Chosen from The River Cottage FISH Book by Hugh Fearnley-Whittingstall & Nick Fisher, this recipe works well with spider or brown crab.
Serves 6
125g softened unsalted butter
300g white and brown crabmeat
A good pinch of cayenne pepper
2 tbsp chopped mixed herbs, such as parsley, chervil and chives
A squeeze of lemon juice
A day-old white baguette, cut into slices 1.5-2cm thick
4 eggs
250ml milk
250ml single cream
Salt and freshly ground black pepper
Use some of the butter to grease a medium gratin dish generously. Combine the crabmeat with the cayenne, mixed herbs and lemon juice and season well.
Generously butter the baguette slices. One good approach is to construct two giant, multi-decker, Scooby-snack style crab sandwiches, which will lie side-by-side in the gratin dish. Start with a buttered slice of baguette. Cover it with crab mixture. Add a second slice of bread, some more crab, then another piece of bread. Keep going till you have a sandwich long enough to fit the dish.

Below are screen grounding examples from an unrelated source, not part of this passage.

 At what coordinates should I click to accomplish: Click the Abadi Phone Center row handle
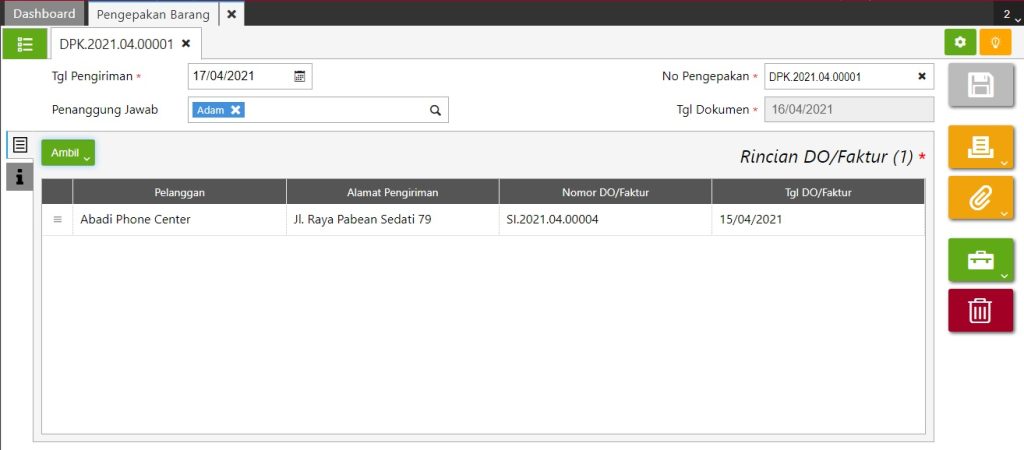point(57,220)
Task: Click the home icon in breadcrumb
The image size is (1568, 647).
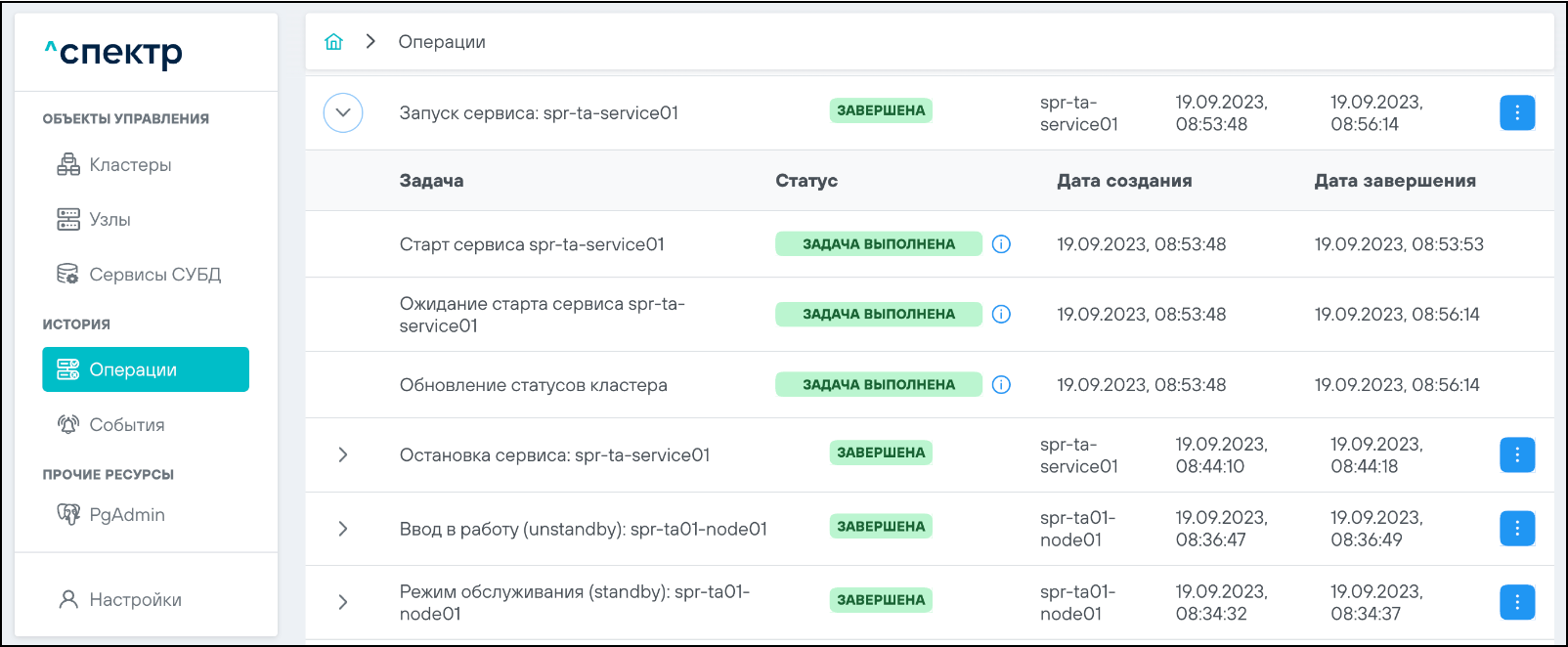Action: tap(333, 42)
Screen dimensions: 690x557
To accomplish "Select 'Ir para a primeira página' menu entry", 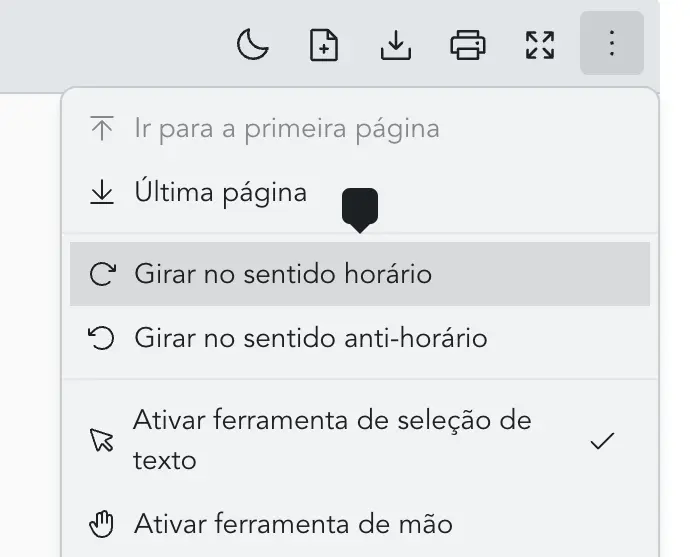I will point(286,129).
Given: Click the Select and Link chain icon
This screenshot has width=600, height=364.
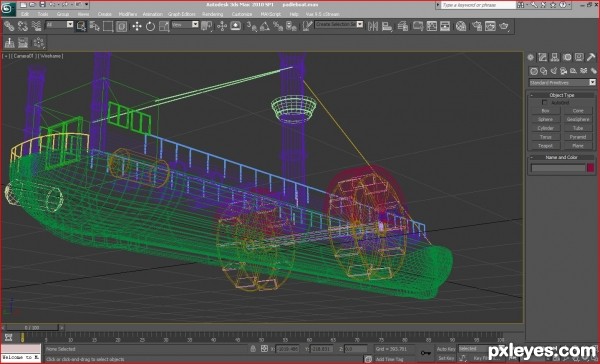Looking at the screenshot, I should (9, 26).
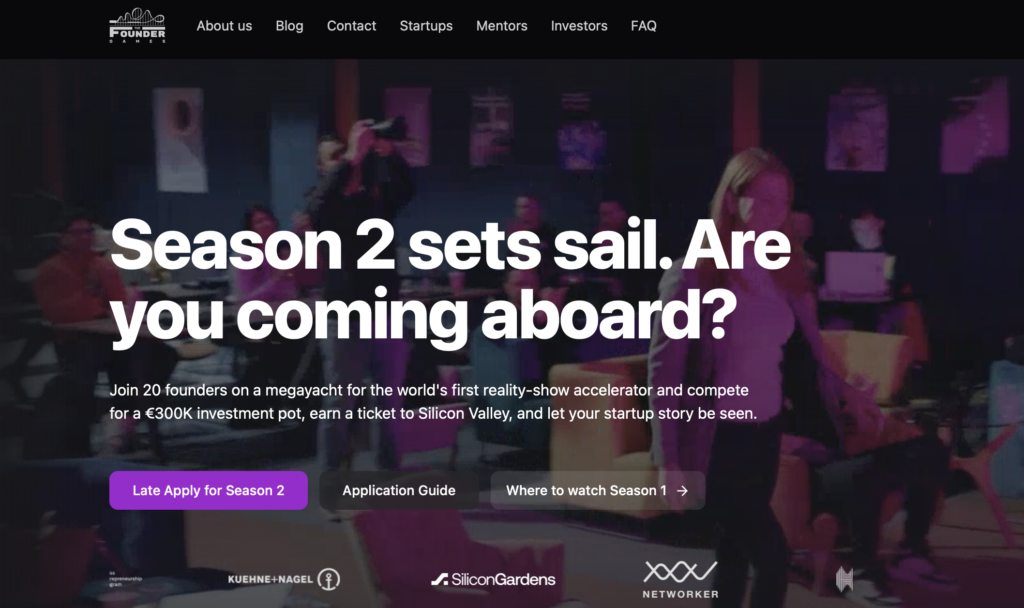Click the arrow icon beside Season 1
The image size is (1024, 608).
pyautogui.click(x=682, y=490)
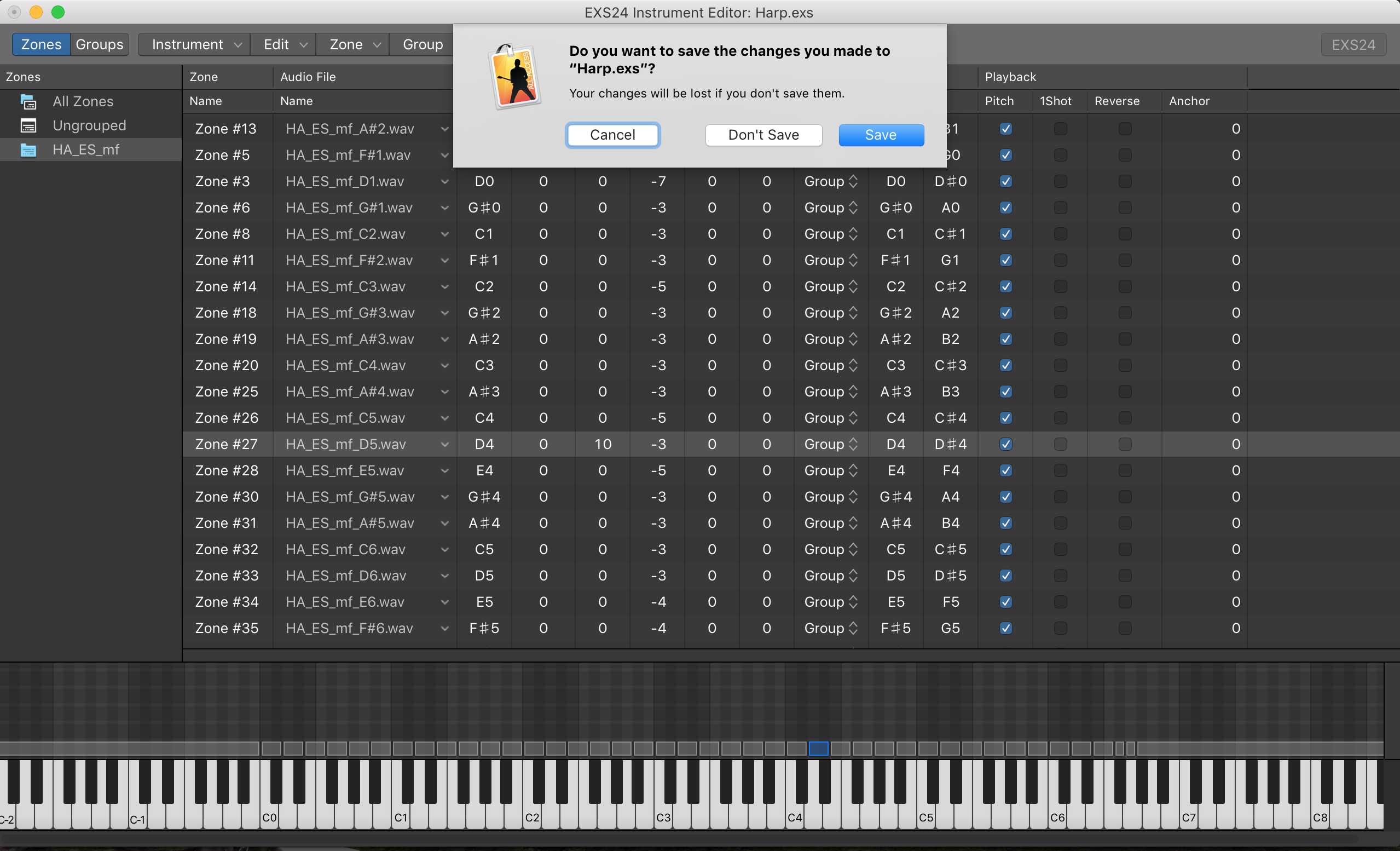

Place the sandwich in the dish on its side and then make a second one to lay beside the first. Use the remaining bread slices and filling to make smaller sandwiches to fit around the edge of the dish and fill any gaps.
Whisk together the eggs, milk and cream and season well to make a savoury custard. Pour this mixture all over the crab and bread and leave to soak for at least 10 minutes. Then bake in an oven preheated to 180C/350F/gas mark 4 for 25-30 minutes, until the custard is set and golden.
Serve warm, rather than hot, with something slightly bitter on the side, such as a salad of white chicory, radicchio, rocket or watercress with a citrus dressing - this helps cut the richness.

Hugh and Nick say "It's not something you'd want to do from scratch with a couple of live crabs; they'd be better served really simply. It is more a way of spinning a clever crowd-pleaser from ready-picked brown and white meat".